I think there's certainly something to your analysis, and if I could I would rephrase at it as the anti-SS marriage argument running, "marriage is for us, not them." It's a group identity which is being threatened. And I don't suppose it would do much good to point out that this group identity isn't real; a married man could be enganged in buggery on the side. A New York Times magazine article talked at length about this practice among black americans a few months ago, giving the sub-culture a name, the down low, and suggesting the practice was widespread and responsible for the surprisingly high AIDS numbers among black males in this country.
But I suspect mentioning this will just illicit responses of, 'well, they shouldn't be," or, "that's an example of homosexuality wrecking families," blah, blah.

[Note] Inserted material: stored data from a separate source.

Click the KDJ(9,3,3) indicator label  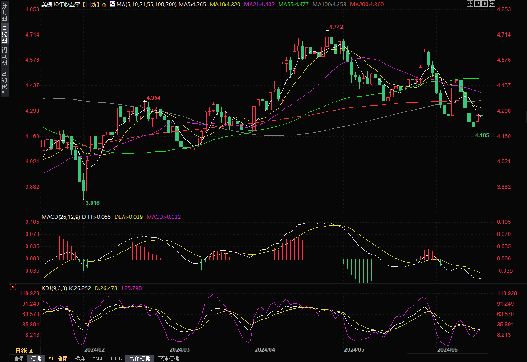pyautogui.click(x=55, y=288)
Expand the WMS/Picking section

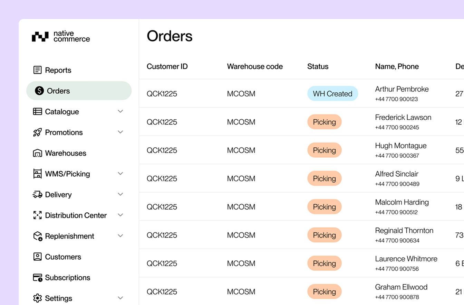[120, 173]
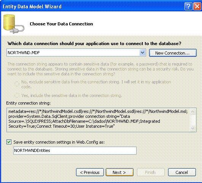Select 'Yes, include the sensitive data' radio
Image resolution: width=202 pixels, height=183 pixels.
(x=17, y=95)
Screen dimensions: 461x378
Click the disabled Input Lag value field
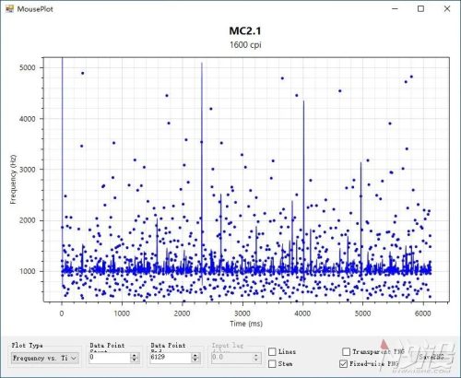tap(231, 358)
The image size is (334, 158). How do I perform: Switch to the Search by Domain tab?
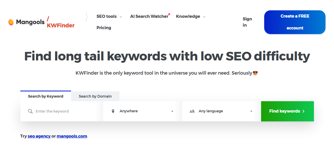click(95, 96)
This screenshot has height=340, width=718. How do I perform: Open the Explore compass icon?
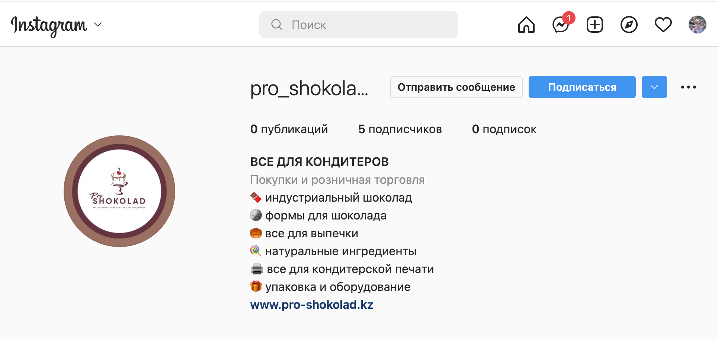tap(629, 25)

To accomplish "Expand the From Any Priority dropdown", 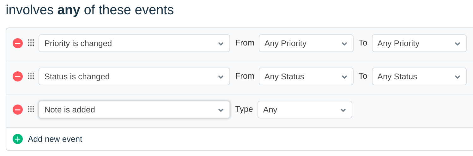I will click(306, 43).
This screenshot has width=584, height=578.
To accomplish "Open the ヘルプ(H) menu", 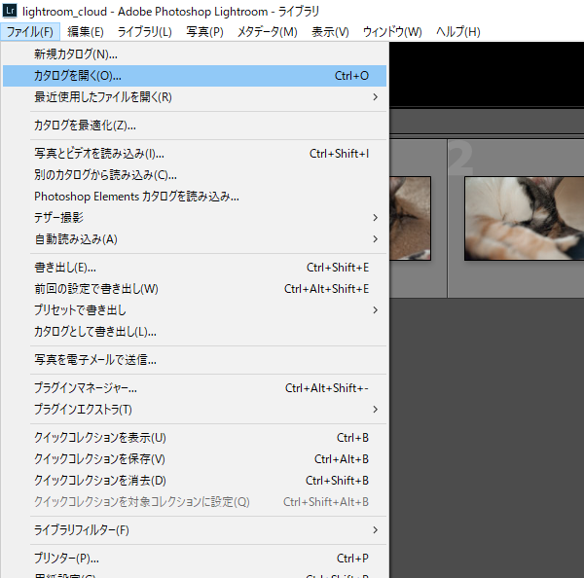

The group identity thing is comforting.
Sorry, Michael, I wrote that as you were posting, and said more or less the same thing. Of course, it's Ogged's machismo that's being called into question.
...to make homosexual unions explicitly "civil" is to deprive them of the presumption of sanctity granted traditional marriages.
I comepletely agree with you, Ogged. The state has no business recognizing the supposed sanctity of traditional marriages or rewarding traditional couples on the basis of sanctity. Married or not, couples (or moreples) should have to go to City Hall and get civil unions if they want the tax breaks, etc. The details of my relationship with my partner are no business of Ed Rendell's, of Arnold Schwartzenegger's, or of anyone I'm not currently sleeping with.
Ogged: The other option is to furnish a way for heterosexual men to signal, without explicitly raising the issue, their heterosexuality.
I vote for belt buckles.
Michael: a married man could be enganged in buggery
The joke there is just too easy. I'm still chuckling, though.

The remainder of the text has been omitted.